## Stored records
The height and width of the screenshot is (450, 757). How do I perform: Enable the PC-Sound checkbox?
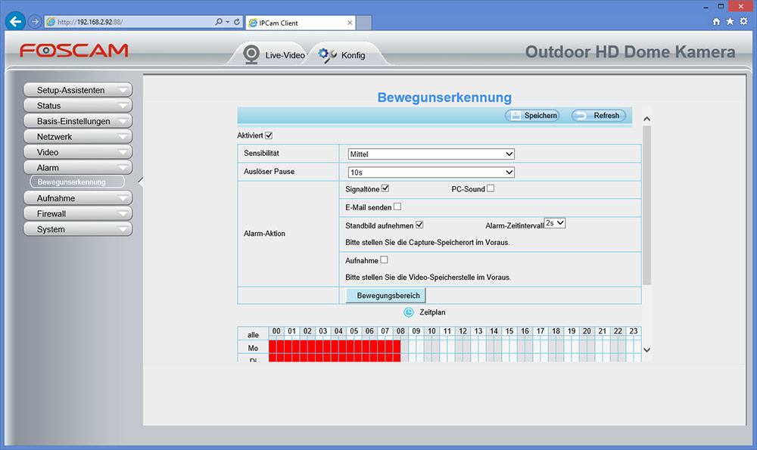pyautogui.click(x=491, y=188)
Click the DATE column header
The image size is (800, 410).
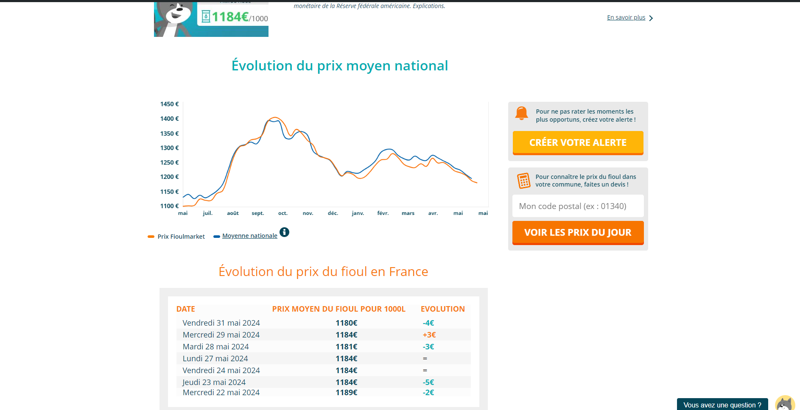coord(186,309)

## Instructions to follow
Give every record again word for word, pictures excluded.

## Task answer
The height and width of the screenshot is (450, 757). How do I perform: Enable the PC-Sound checkbox?
pyautogui.click(x=491, y=188)
Click the DATE column header
The image size is (800, 410).
coord(186,309)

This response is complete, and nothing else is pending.